» **What needs to be done**
Find each line in the items below that contains the word "Task", and copy those lines out.

» **Information given**

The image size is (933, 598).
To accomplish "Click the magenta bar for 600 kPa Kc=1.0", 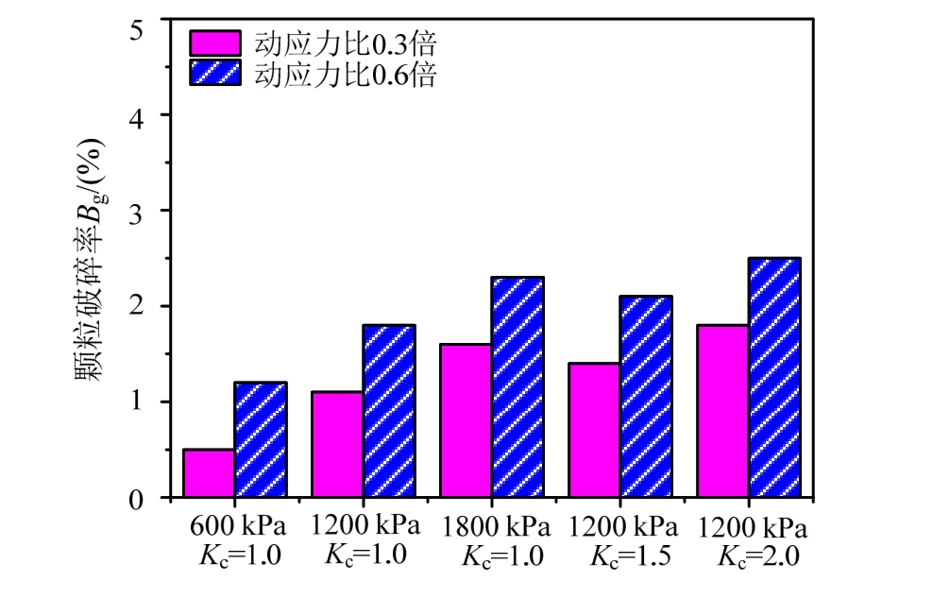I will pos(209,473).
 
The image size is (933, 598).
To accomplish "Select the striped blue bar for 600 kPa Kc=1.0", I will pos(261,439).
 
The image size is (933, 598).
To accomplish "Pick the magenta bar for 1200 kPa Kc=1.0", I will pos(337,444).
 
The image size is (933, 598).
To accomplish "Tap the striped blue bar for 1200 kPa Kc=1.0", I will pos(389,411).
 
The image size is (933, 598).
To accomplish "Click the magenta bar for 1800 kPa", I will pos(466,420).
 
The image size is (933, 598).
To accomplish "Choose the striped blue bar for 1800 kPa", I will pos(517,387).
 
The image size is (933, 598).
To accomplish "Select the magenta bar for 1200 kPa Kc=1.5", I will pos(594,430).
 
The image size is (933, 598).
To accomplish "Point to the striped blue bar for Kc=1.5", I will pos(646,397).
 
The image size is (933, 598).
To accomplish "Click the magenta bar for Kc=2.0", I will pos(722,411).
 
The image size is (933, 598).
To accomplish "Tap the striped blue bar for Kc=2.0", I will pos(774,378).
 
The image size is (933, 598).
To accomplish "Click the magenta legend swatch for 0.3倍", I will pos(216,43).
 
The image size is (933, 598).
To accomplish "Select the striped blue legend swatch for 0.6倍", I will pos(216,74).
==
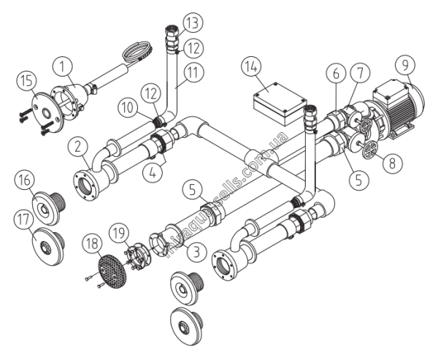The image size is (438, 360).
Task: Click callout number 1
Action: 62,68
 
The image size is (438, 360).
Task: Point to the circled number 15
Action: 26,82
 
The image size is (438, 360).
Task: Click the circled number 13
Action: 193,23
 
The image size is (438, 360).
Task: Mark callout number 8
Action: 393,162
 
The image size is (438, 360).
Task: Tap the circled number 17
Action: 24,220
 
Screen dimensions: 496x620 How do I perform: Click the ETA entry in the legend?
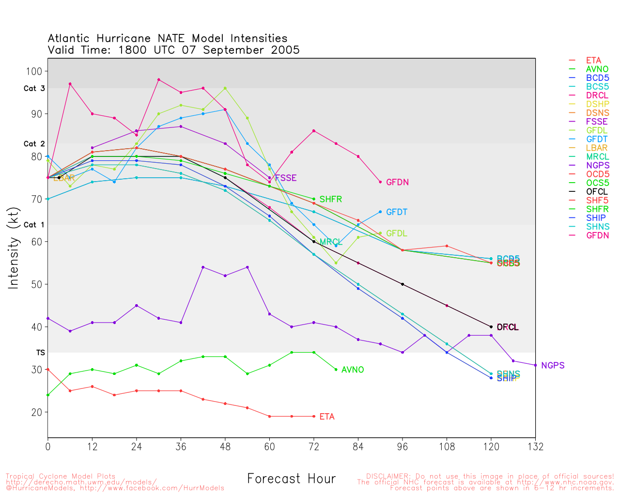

» **Solution to the exercise**
Task: Click callout number 1
Task: Point to the circled number 15
Task: Click the circled number 13
Task: Mark callout number 8
Task: Tap the circled number 17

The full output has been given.